[Short problem A] Copy the listing word for word, from its first line through the line containing "Action: tap(870, 374)".

# Training with dead birds question



## Majja13 (Oct 29, 2013)

Ok so I am newbie here. I will be picking up my great little pup next week and have been going over some of the training material and it got me thinking. When introducing the dog to dead birds is it ok to use them and then just freeze them, and then thaw for another training session. IF this is the case how long can you use a bird.


----------



## Dave Kress (Dec 20, 2004)

First welcome and best wishes for success!
There are others here that know much more than i 
If the pup is truly the weeks old baby lets leave the birds in the freezer. 
Use a sock , a paint roller , then a small canvass bumper. 
Socialization and obedance with a liberal dose of understanding 
Birds come later and then only in small doses. 
Good luck 
Dk


----------



## Majja13 (Oct 29, 2013)

Yea I know we are no where near ready for dead birds these is just to feed my obsession of learning as much as I can so I can plan my future training session. I am a big planner. 

Thanks for the info please keep it coming.


----------



## shawninthesticks (Jun 13, 2010)

With 1 dog , if you use bumpers for most of your water work and dont let the core un-thaw , you can gets a lot of re-use out of it. 

In my experience (limited) once you get through FF , you can take the bird straight out of the freezer and use it, then return it.


----------



## Wayne Nutt (Jan 10, 2010)

Yes u can thaw and refreeze birds. How long they last depends on the weather and how long they are out and being used. In the winter I usually take out of the freezer and leave in the garage late the night before use. In the summer I take out of the freezer when I get up.
In the winter they last a long time. In the summer not as long. Maybe a week or so. But I run multiple
dogs and the birds are out of the freezer about six hours or so.
With only one dog they should last longer.


----------



## Don Lietzau (Jan 8, 2011)

Majja13 said:


> Ok so I am newbie here. I will be picking up my great little pup next week and have been going over some of the training material and it got me thinking. When introducing the dog to dead birds is it ok to use them and then just freeze them, and then thaw for another training session. IF this is the case how long can you use a bird.

[Short problem B] In the thread about training with dead birds, when does Wayne Nutt take the birds out of the freezer in the summer?

[Input material]
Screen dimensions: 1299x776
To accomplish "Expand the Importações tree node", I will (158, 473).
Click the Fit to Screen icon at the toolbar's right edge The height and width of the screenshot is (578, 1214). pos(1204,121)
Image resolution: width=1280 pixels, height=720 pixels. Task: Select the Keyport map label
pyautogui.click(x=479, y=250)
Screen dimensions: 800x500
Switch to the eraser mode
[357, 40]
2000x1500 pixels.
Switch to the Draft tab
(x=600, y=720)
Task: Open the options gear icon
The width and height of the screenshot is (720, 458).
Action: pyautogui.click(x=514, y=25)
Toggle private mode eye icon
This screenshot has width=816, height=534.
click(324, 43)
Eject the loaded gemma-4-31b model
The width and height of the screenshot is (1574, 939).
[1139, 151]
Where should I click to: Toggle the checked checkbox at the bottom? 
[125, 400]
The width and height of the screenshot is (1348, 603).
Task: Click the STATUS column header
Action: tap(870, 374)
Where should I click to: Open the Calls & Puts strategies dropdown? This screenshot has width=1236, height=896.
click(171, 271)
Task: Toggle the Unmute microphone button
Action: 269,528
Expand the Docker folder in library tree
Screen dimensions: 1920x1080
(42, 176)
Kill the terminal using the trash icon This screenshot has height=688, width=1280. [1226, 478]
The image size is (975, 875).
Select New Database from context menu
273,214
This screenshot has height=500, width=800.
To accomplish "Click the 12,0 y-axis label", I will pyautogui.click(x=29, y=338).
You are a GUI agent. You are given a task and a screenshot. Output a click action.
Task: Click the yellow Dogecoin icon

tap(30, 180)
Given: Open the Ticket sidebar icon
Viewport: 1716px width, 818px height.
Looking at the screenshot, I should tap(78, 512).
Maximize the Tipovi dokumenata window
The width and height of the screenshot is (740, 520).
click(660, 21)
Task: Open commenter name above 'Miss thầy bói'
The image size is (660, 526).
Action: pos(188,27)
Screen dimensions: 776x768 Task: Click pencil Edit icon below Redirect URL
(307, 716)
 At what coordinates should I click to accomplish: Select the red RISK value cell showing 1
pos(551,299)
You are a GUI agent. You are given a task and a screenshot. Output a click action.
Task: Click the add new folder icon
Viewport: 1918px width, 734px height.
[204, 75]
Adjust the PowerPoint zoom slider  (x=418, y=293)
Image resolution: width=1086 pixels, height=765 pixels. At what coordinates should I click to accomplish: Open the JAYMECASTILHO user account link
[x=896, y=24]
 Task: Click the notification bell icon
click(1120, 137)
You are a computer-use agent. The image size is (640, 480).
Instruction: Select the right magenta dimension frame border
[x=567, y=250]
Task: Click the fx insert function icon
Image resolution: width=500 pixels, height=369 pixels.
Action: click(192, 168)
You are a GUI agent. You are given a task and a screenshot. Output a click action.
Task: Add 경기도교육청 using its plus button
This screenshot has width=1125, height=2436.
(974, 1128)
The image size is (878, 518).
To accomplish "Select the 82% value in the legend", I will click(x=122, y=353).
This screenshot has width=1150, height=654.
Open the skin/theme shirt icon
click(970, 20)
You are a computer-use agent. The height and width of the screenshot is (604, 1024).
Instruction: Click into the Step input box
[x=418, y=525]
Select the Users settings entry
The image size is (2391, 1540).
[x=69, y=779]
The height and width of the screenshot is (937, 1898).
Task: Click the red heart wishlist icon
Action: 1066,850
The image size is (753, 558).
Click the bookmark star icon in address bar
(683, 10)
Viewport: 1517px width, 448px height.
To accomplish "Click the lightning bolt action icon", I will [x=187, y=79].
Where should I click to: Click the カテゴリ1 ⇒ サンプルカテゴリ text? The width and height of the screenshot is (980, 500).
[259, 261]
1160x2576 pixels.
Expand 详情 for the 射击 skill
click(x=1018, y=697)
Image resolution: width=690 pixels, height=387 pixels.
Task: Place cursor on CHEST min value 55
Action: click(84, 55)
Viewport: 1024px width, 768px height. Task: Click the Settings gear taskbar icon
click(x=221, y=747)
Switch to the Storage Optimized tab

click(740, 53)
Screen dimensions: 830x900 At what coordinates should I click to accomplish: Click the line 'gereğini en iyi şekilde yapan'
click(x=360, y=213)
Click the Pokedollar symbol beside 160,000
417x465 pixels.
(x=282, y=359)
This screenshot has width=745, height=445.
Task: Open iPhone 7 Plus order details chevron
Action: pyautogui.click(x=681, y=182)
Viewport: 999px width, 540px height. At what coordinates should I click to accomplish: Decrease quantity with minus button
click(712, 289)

[Correct result A]
Screen dimensions: 1299x776
To accomplish "Expand the Importações tree node", I will (158, 473).
Click the Fit to Screen icon at the toolbar's right edge The height and width of the screenshot is (578, 1214). pos(1204,121)
Image resolution: width=1280 pixels, height=720 pixels. Task: Select the Keyport map label
pyautogui.click(x=479, y=250)
Screen dimensions: 800x500
Switch to the eraser mode
[357, 40]
2000x1500 pixels.
Switch to the Draft tab
(x=600, y=720)
Task: Open the options gear icon
The width and height of the screenshot is (720, 458).
Action: pyautogui.click(x=514, y=25)
Toggle private mode eye icon
This screenshot has width=816, height=534.
click(324, 43)
Eject the loaded gemma-4-31b model
The width and height of the screenshot is (1574, 939).
[1139, 151]
Where should I click to: Toggle the checked checkbox at the bottom? 
[125, 400]
The width and height of the screenshot is (1348, 603).
Task: Click the STATUS column header
Action: tap(870, 374)

[Correct result B] When he gets up.